Studio Considerations

The magic of the recording studio has often mystified even the most seasoned professionals. With all the knobs, switches and buttons on various gear and large format consoles, no wonder confusion sets in to most non-techies. Many people, especially artists, composers, producers, and engineers, will end up putting together their own studio for writing and pre-production, with some eventually deciding to take the plunge and create a full-fledged recording complex that is capable of recording major albums. This article will try to shed some light on the considerations to take into account when making a studio, be it a small home studio or a professional recording studio.
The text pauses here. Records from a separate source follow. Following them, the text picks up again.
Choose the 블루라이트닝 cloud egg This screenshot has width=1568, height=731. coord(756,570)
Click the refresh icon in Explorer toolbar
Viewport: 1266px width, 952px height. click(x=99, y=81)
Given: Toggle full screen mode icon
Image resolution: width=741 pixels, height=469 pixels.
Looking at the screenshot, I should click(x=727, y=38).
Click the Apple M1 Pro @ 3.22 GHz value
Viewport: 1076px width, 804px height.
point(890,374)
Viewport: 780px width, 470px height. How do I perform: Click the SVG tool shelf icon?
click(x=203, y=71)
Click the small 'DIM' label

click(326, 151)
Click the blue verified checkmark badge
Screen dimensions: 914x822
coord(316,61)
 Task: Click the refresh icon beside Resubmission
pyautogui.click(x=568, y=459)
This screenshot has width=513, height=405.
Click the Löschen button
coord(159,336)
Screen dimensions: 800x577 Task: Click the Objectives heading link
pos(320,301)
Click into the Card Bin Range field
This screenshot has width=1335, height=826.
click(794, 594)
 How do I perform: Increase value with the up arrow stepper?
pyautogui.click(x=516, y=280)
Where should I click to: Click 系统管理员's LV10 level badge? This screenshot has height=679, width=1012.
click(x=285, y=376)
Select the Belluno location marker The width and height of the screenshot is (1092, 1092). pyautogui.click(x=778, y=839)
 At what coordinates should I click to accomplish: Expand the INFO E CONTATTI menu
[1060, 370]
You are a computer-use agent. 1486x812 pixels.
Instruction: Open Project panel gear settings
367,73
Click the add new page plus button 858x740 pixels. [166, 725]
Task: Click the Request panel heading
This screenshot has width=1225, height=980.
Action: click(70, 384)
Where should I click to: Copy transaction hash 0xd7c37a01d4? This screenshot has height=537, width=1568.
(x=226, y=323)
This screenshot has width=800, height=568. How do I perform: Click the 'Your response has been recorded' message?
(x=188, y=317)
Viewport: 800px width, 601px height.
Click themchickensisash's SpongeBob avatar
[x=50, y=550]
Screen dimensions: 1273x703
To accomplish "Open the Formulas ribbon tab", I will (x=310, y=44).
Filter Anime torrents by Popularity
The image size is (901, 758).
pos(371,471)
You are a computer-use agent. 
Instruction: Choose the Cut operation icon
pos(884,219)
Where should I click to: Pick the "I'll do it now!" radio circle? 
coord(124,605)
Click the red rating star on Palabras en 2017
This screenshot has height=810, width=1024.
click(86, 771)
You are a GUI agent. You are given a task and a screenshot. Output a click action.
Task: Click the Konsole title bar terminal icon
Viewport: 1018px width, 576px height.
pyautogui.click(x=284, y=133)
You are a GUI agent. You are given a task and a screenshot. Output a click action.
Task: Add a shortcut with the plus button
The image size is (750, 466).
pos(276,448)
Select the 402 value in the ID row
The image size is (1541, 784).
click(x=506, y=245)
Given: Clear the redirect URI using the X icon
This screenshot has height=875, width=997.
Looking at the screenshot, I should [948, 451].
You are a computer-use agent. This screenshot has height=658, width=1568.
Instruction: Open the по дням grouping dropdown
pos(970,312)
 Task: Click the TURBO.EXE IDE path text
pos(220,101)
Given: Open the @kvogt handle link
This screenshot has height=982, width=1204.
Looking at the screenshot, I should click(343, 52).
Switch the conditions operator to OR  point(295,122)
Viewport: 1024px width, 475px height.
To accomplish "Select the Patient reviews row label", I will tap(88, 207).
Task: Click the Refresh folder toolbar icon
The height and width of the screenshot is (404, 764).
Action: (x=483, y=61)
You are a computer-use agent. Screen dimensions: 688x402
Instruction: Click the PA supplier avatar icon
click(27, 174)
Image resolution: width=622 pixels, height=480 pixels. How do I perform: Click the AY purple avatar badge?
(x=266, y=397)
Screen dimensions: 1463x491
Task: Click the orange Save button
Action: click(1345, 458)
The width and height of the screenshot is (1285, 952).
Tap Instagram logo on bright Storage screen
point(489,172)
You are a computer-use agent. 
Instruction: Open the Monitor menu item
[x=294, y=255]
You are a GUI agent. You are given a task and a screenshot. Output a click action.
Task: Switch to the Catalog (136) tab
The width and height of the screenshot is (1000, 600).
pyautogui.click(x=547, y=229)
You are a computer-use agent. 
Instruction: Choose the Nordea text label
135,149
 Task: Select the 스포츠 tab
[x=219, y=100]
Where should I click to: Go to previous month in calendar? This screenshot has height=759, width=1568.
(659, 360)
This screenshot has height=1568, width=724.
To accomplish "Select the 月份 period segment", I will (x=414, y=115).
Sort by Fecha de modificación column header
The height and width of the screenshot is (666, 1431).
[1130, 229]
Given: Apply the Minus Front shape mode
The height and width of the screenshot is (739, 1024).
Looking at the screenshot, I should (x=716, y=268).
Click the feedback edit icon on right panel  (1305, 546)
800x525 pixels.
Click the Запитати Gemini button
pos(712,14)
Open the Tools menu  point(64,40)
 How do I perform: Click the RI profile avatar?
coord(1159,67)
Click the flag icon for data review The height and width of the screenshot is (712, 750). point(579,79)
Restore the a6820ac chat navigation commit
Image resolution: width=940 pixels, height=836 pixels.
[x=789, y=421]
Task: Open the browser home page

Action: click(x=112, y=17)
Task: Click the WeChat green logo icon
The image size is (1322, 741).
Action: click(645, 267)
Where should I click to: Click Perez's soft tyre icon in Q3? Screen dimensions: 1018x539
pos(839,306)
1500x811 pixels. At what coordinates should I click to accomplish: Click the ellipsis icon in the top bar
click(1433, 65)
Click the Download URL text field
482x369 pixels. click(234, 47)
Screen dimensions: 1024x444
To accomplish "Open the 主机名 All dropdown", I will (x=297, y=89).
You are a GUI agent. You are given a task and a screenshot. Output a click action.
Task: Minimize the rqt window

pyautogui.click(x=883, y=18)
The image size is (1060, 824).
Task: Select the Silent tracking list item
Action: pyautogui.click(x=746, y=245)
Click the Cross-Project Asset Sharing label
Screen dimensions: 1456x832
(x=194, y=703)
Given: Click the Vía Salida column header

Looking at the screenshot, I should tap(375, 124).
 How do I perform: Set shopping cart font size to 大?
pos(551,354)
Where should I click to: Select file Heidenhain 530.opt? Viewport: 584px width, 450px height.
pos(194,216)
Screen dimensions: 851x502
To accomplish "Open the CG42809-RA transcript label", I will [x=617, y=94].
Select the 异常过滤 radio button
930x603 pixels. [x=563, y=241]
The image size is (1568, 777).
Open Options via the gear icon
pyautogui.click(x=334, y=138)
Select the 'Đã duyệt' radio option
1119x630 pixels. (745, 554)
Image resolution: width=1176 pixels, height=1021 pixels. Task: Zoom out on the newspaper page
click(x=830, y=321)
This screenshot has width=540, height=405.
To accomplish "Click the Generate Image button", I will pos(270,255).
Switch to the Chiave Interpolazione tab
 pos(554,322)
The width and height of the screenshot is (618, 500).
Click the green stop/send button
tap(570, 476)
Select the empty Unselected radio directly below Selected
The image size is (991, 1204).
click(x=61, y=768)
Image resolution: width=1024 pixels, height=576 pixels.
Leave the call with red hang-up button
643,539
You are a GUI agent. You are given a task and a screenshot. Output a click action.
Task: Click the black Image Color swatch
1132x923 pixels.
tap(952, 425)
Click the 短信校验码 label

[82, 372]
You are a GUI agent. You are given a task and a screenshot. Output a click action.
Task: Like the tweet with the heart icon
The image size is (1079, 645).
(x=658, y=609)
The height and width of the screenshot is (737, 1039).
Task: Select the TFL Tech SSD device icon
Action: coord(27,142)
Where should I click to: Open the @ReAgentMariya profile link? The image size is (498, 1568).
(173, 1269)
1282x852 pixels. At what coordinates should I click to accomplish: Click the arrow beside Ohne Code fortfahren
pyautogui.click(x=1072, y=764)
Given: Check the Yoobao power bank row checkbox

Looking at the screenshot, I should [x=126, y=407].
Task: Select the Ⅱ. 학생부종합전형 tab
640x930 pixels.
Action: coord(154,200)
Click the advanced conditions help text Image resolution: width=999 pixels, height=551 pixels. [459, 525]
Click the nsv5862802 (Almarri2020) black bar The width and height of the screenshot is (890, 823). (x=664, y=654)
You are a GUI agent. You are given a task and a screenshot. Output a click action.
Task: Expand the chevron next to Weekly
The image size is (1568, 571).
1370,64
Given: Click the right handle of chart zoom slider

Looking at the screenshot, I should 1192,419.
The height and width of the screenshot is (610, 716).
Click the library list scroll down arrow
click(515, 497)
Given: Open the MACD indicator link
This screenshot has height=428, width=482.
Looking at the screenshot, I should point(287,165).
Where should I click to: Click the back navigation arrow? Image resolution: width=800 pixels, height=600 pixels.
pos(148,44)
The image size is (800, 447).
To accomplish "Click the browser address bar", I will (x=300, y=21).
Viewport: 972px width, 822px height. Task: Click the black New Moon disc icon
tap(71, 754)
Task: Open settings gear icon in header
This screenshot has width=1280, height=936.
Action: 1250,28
Is size important? Some may say it is so but this is not always the case. The dimensions of the studio are very important. A room too large may become over-reverberant or full of unwanted echoes. A room too small may sound tight and unnatural. It is important that the room size and room sound is relevant to the type of music you are recording. You don't want to go into a very small tight room to record BIG rock drums. Although, big room sounds can be achieved by adding external reverb effects to simulate rooms at a later time when necessary.

It is best to find the room that suits the sound you are trying to achieve from the beginning of the recording process. The smaller the room, the smaller and tighter the sound will be; this is not necessarily a bad thing. Small tight rooms can be good for vocals, guitars and percussion if you are going for a tight clean sound. Larger rooms have more air for the sound to travel in, so it will be in fact a bigger more open sound. The sound has a longer travel time for the sound wave to move, therefore the reflection from the walls will take longer to bounce back creating a bigger more spacious sound. The decision of size and sound has to be made early on before the recording starts. One advantage that a larger room will have is the ability to be scaled down by closing up the room using modular baffles or gobos (go betweens). Gobos are structures that are partitions, that help to block sound by placing them in between the musicians, instruments, and microphones. Placing the gobos around the microphone at a close distance will help a large room with too much ambiance sound smaller. This will eliminate the reflections coming off of the walls that are further away.

Small rooms can produce big heavy tight sounds with the absence of the decay from the reverb that is caused from big rooms. Sometimes a large room can sound like it's washed out, or far away. With a good engineer any room can sound amazing with a little adjusting. A poor sounding room can be manipulated to sound good, although it requires much more work and time. Deciding on the proper room size for your needs is critical to the sounds that get re-produced. This will highly dictate the type of sound the microphones will pick up.

Clapping your hands in a room can give a good representation of what a room will sound like. The reflection coming off the walls will be picked up by a simple hand clap. The true test is to try out some instruments or vocals and position them in various sections of the room until reaching the optimum sound quality. If one side of the room sounds bad try a different spot or move around into a corner until the sound is improved.

Experimenting with different sections of the room also keeps the sound fresh when recording many instruments. If the acoustic guitars are recorded in the center of the room, when the time comes to record the electric guitars you may try recording them in a corner of the room for a different room sound. This gives clarity on the final mix creating separation and providing more distinction on various sounds.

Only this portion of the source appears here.